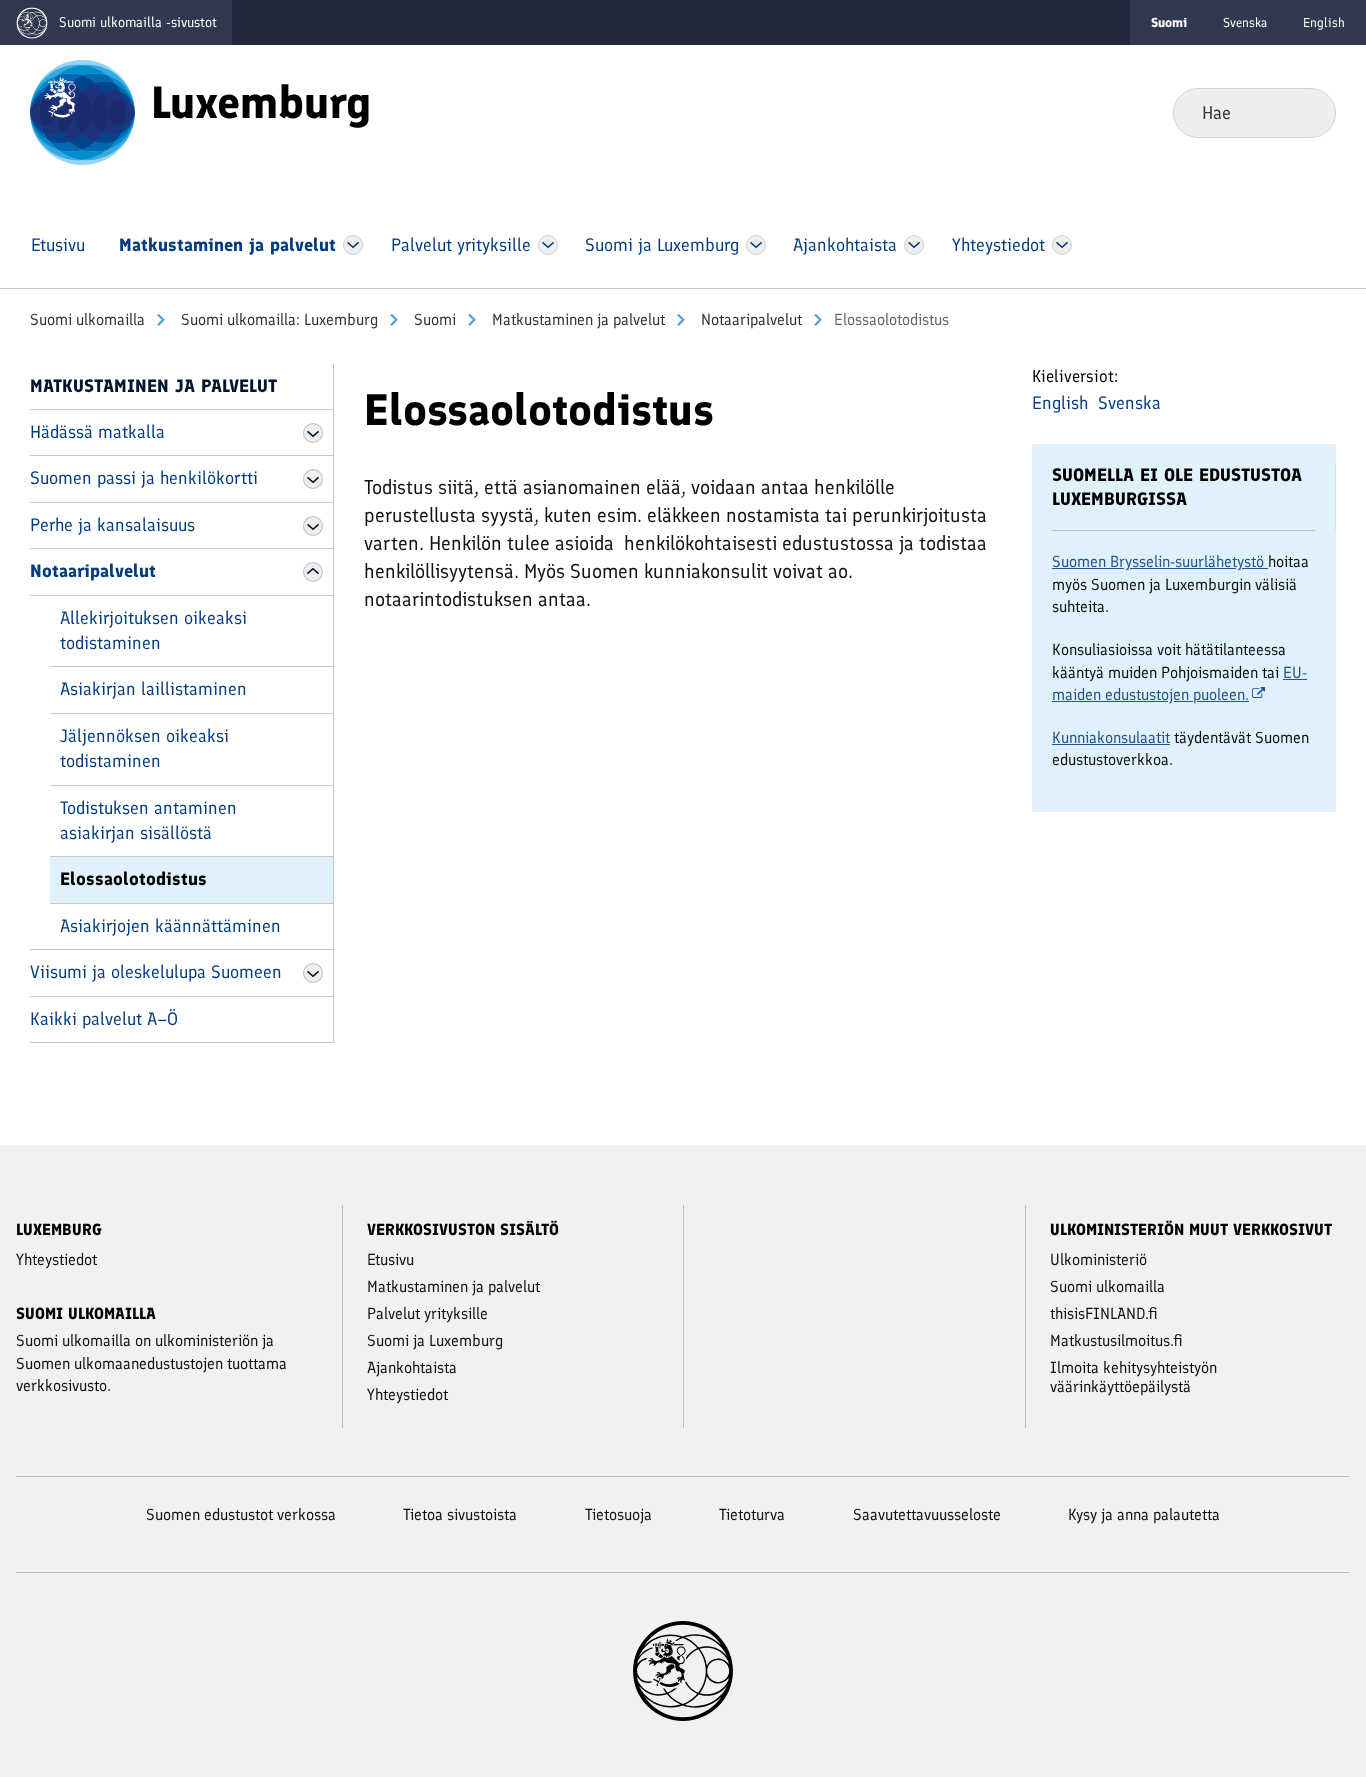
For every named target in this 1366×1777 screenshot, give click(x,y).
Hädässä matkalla (97, 432)
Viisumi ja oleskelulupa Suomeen (156, 972)
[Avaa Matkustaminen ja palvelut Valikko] (353, 245)
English (1324, 22)
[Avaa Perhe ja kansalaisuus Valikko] (313, 526)
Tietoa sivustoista (460, 1514)
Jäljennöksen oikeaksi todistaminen (144, 748)
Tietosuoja (618, 1514)
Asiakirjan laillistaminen (153, 689)
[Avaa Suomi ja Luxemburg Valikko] (755, 245)
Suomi (433, 319)
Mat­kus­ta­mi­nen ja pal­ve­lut (576, 319)
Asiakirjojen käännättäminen (170, 926)
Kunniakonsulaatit (1111, 737)
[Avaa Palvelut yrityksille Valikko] (547, 245)
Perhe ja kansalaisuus (112, 525)
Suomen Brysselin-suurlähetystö (1160, 561)
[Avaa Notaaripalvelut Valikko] (313, 572)
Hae (1304, 112)
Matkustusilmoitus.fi (1116, 1340)
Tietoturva (752, 1514)
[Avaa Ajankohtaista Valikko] (914, 245)
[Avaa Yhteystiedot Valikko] (1061, 245)
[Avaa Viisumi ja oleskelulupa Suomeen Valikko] (313, 973)
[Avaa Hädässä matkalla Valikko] (313, 433)
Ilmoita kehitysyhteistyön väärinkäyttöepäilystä (1133, 1377)
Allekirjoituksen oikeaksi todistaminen (153, 630)
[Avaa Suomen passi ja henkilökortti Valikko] (313, 479)
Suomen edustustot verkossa (241, 1514)
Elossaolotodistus (133, 879)
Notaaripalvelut (749, 319)
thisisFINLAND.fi (1104, 1313)
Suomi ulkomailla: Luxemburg (277, 319)
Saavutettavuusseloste (927, 1514)
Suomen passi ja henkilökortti (144, 478)
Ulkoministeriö (1098, 1259)
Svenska (1245, 22)
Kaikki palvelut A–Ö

══════════

- **The task**
Set down only the lines above that fall between the line holding "Jäljennöksen oikeaksi todistaminen (144, 748)" and the line holding "[Avaa Hädässä matkalla Valikko] (313, 433)", inclusive, keeping each exact.

- **Answer space**
Jäljennöksen oikeaksi todistaminen (144, 748)
Tietosuoja (618, 1514)
Asiakirjan laillistaminen (153, 689)
[Avaa Suomi ja Luxemburg Valikko] (755, 245)
Suomi (433, 319)
Mat­kus­ta­mi­nen ja pal­ve­lut (576, 319)
Asiakirjojen käännättäminen (170, 926)
Kunniakonsulaatit (1111, 737)
[Avaa Palvelut yrityksille Valikko] (547, 245)
Perhe ja kansalaisuus (112, 525)
Suomen Brysselin-suurlähetystö (1160, 561)
[Avaa Notaaripalvelut Valikko] (313, 572)
Hae (1304, 112)
Matkustusilmoitus.fi (1116, 1340)
Tietoturva (752, 1514)
[Avaa Ajankohtaista Valikko] (914, 245)
[Avaa Yhteystiedot Valikko] (1061, 245)
[Avaa Viisumi ja oleskelulupa Suomeen Valikko] (313, 973)
[Avaa Hädässä matkalla Valikko] (313, 433)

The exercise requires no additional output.